Screenshot grounding data:
#####
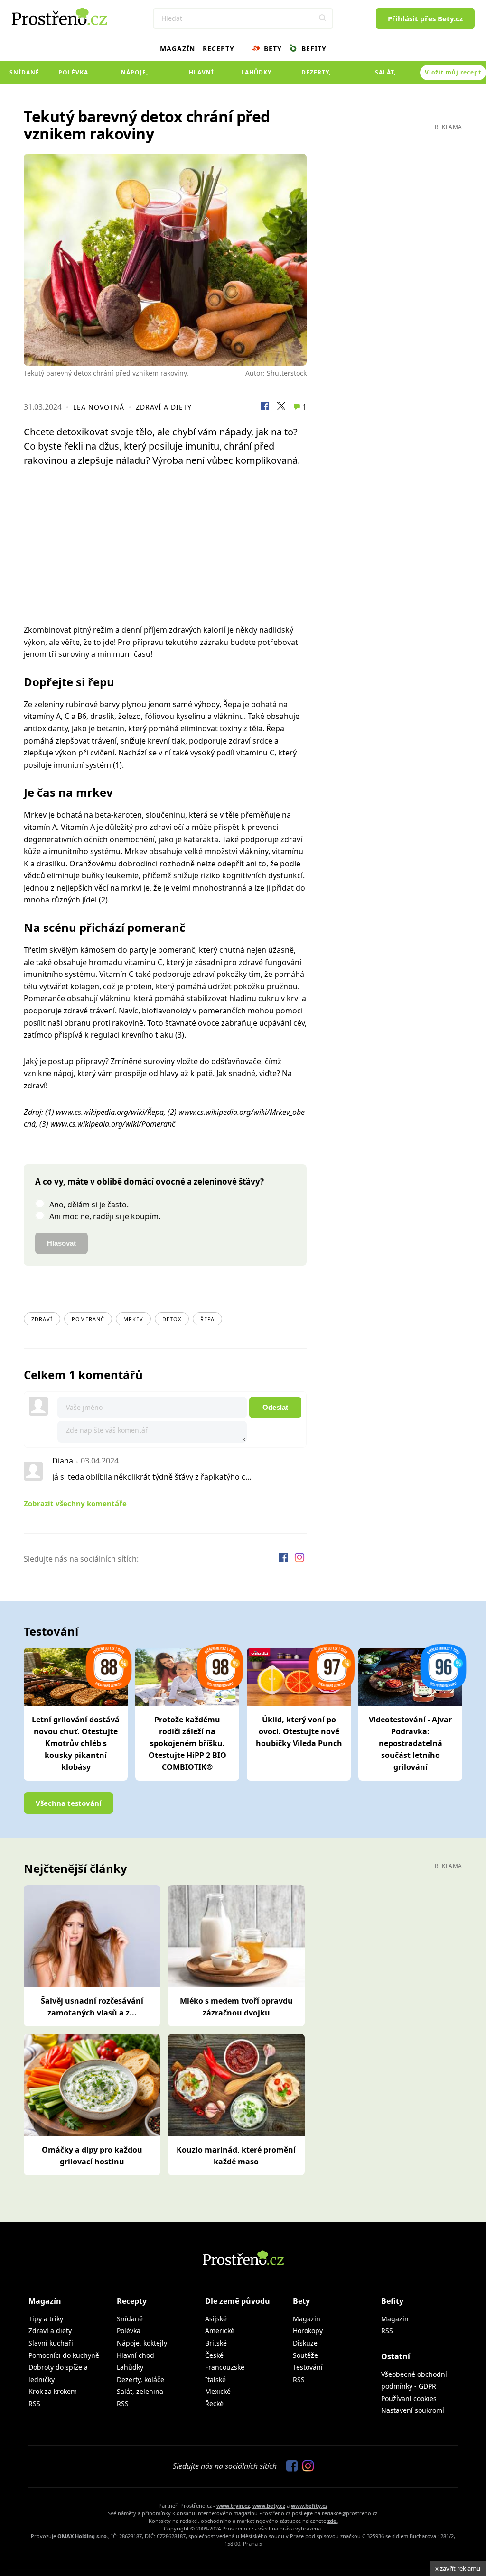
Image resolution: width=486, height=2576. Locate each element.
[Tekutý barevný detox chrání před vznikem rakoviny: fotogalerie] (165, 260)
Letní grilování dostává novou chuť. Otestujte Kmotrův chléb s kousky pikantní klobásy (76, 1743)
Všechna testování (69, 1803)
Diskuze (305, 2342)
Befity (313, 48)
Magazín (177, 48)
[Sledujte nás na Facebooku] (284, 1558)
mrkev (133, 1319)
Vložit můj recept (453, 72)
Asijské (216, 2318)
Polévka (73, 72)
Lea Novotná (98, 407)
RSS (34, 2403)
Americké (219, 2330)
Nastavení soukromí (412, 2410)
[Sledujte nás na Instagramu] (299, 1558)
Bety (272, 48)
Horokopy (308, 2330)
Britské (216, 2342)
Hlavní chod (201, 76)
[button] (322, 18)
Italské (215, 2379)
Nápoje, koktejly (134, 76)
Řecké (214, 2403)
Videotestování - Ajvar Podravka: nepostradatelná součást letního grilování (410, 1743)
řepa (207, 1319)
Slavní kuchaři (50, 2342)
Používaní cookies (409, 2398)
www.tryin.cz (233, 2505)
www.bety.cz (268, 2505)
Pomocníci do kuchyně (63, 2355)
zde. (332, 2520)
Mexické (218, 2391)
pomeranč (88, 1319)
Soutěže (305, 2355)
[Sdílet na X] (281, 407)
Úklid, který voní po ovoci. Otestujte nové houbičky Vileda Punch (299, 1731)
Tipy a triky (45, 2318)
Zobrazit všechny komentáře (75, 1503)
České (214, 2355)
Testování (308, 2367)
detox (171, 1319)
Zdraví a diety (164, 407)
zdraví (42, 1319)
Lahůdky (256, 72)
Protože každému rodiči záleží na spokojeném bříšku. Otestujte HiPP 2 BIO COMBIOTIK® (187, 1743)
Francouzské (224, 2367)
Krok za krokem (52, 2391)
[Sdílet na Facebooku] (265, 407)
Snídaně (24, 72)
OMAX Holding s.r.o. (82, 2535)
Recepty (218, 48)
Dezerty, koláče (316, 76)
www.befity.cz (309, 2505)
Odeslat (275, 1407)
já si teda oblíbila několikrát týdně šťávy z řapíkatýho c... (151, 1477)
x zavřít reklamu (457, 2568)
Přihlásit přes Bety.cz (425, 18)
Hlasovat (61, 1243)
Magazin (306, 2318)
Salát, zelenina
#####
INSTRUCTIONS TO FOLLOW - Given the records above, return exactly the lines starting at the line containing "Vložit můj recept (453, 72)" and ending at the line containing "Mexické (218, 2391)", including both.

REPLY TO THE EXERCISE -
Vložit můj recept (453, 72)
Asijské (216, 2318)
Polévka (73, 72)
Lea Novotná (98, 407)
RSS (34, 2403)
Americké (219, 2330)
Nastavení soukromí (412, 2410)
[Sledujte nás na Instagramu] (299, 1558)
Bety (272, 48)
Horokopy (308, 2330)
Britské (216, 2342)
Hlavní chod (201, 76)
[button] (322, 18)
Italské (215, 2379)
Nápoje, koktejly (134, 76)
Řecké (214, 2403)
Videotestování - Ajvar Podravka: nepostradatelná součást letního grilování (410, 1743)
řepa (207, 1319)
Slavní kuchaři (50, 2342)
Používaní cookies (409, 2398)
www.tryin.cz (233, 2505)
www.bety.cz (268, 2505)
Pomocníci do kuchyně (63, 2355)
zde. (332, 2520)
Mexické (218, 2391)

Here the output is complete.